Strip out all images, then restate the data verbatim.
━━━━
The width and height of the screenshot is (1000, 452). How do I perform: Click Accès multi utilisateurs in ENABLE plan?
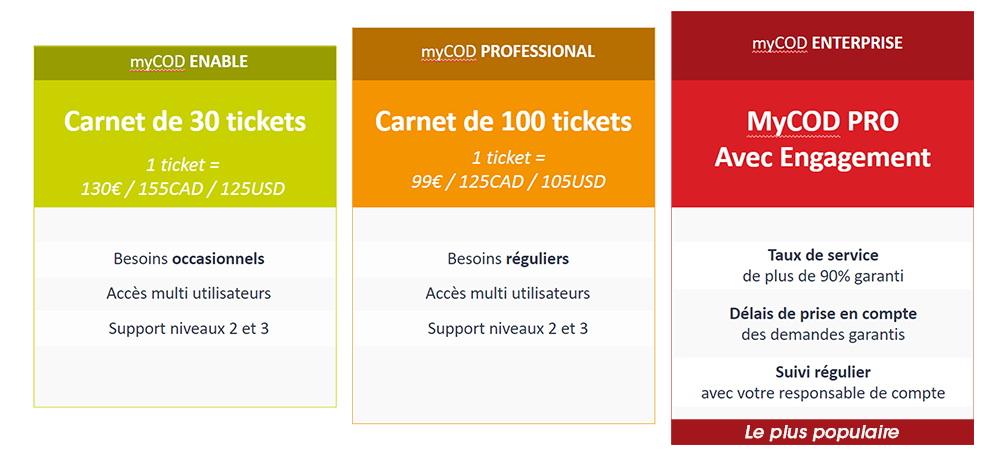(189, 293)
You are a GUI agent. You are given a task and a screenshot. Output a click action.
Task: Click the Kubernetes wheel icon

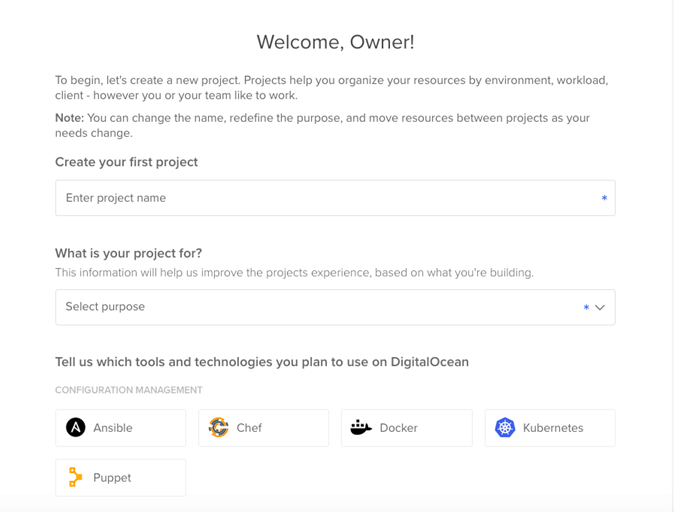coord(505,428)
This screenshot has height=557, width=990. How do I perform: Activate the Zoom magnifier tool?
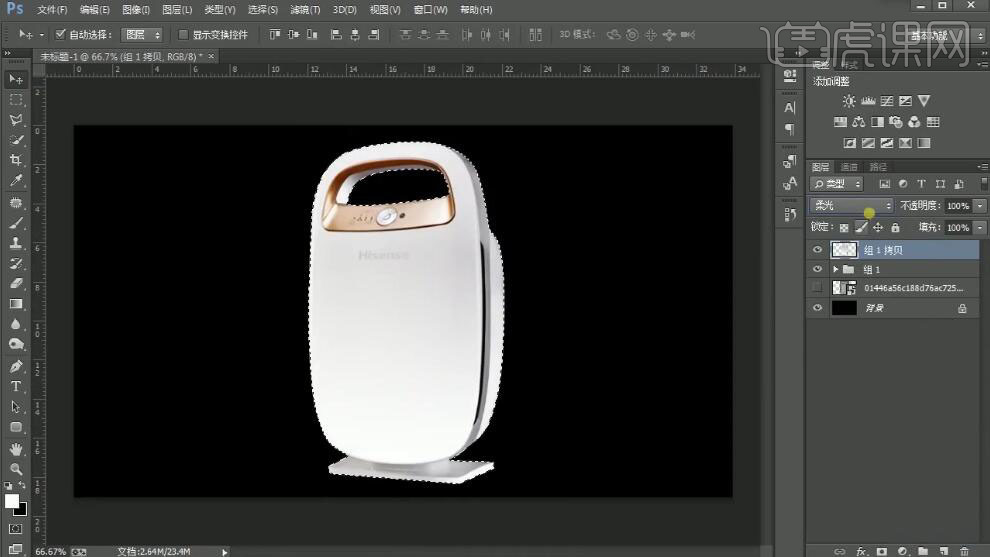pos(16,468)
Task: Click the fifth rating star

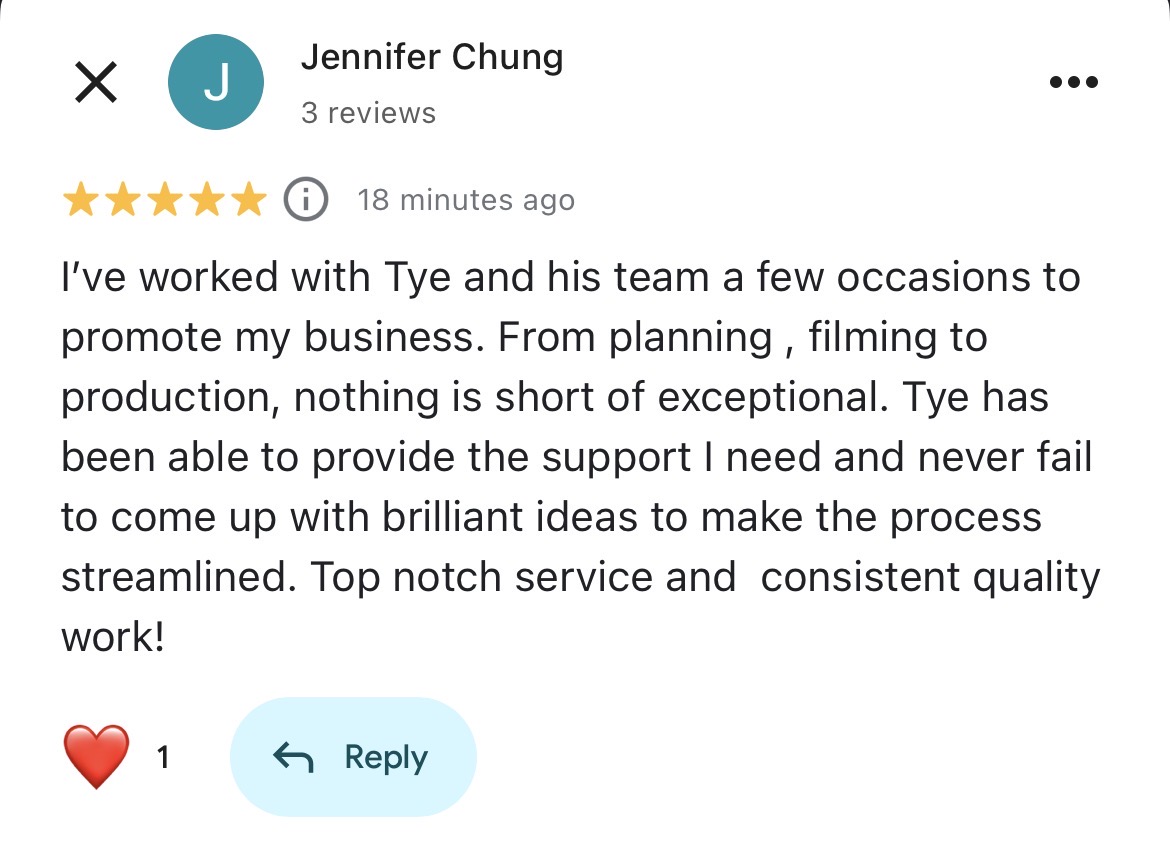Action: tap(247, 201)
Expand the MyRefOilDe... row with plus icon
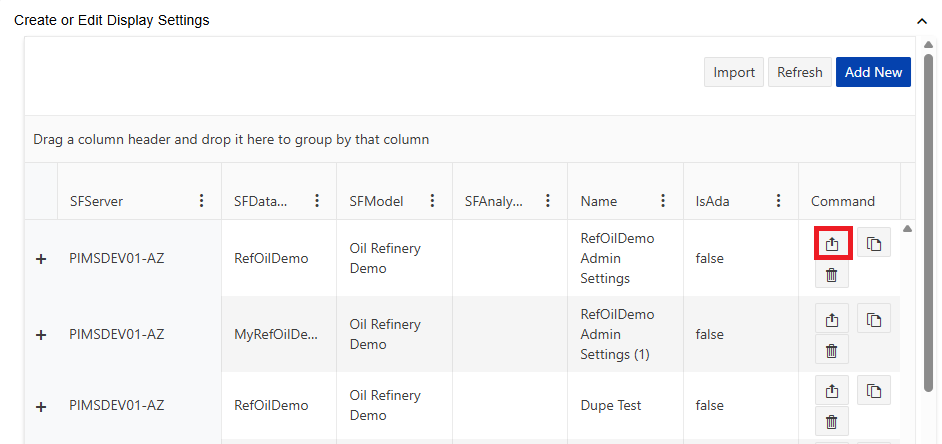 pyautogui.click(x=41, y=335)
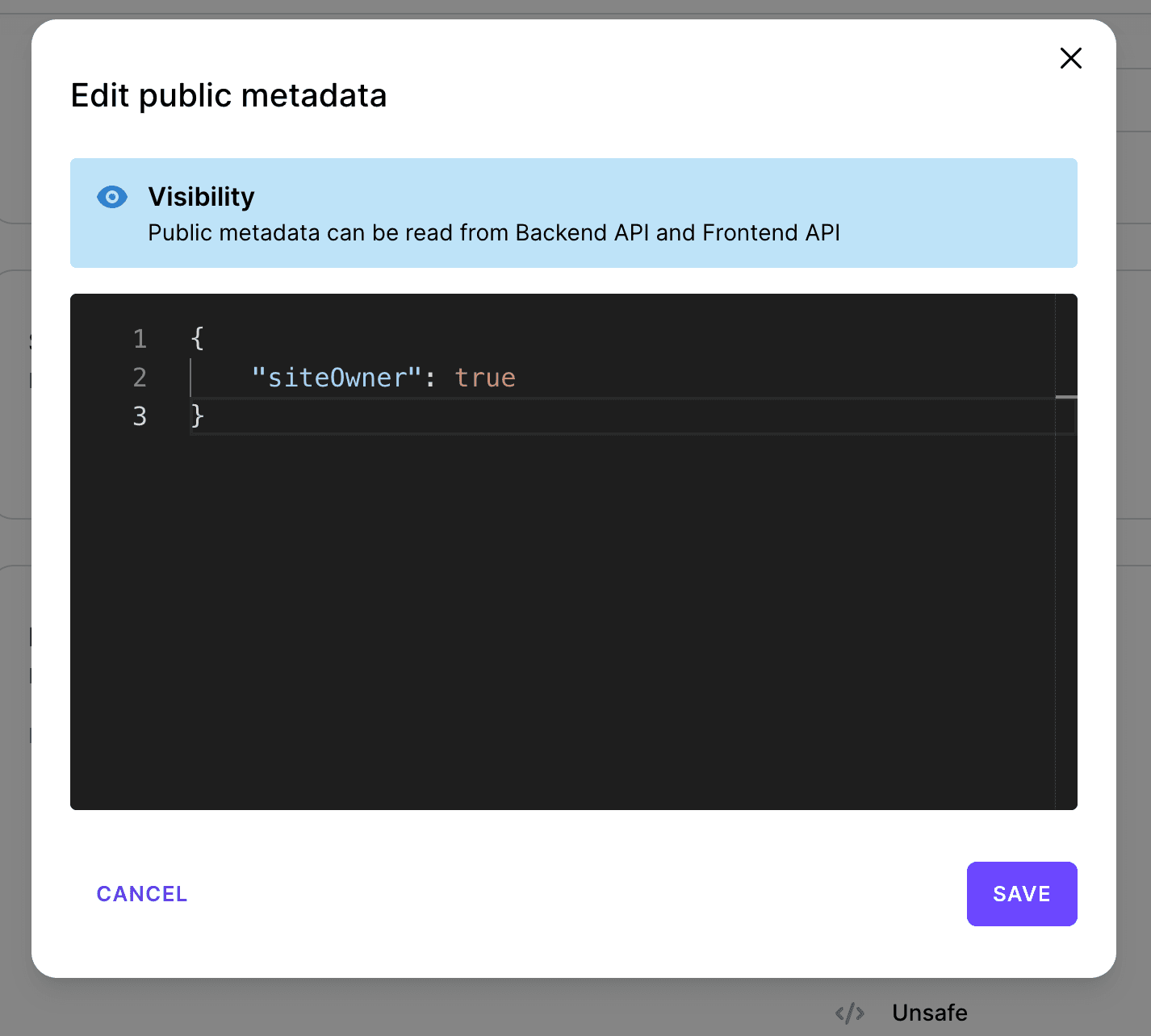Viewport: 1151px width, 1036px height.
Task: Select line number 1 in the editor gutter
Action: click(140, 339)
━━━━
= Answer space =
The width and height of the screenshot is (1000, 452). How do I perform: Click Accès multi utilisateurs in ENABLE plan?
(189, 293)
You are a GUI agent. You are given a task and a screenshot. Output a click action.
Task: Click the Kubernetes wheel icon

coord(505,428)
This screenshot has height=557, width=990. How do I perform: Activate the Zoom magnifier tool?
pos(16,468)
Task: Click the fifth rating star

Action: tap(247, 201)
Expand the MyRefOilDe... row with plus icon
 pyautogui.click(x=41, y=335)
Viewport: 1151px width, 1036px height.
Task: Select line number 1 in the editor gutter
Action: click(140, 339)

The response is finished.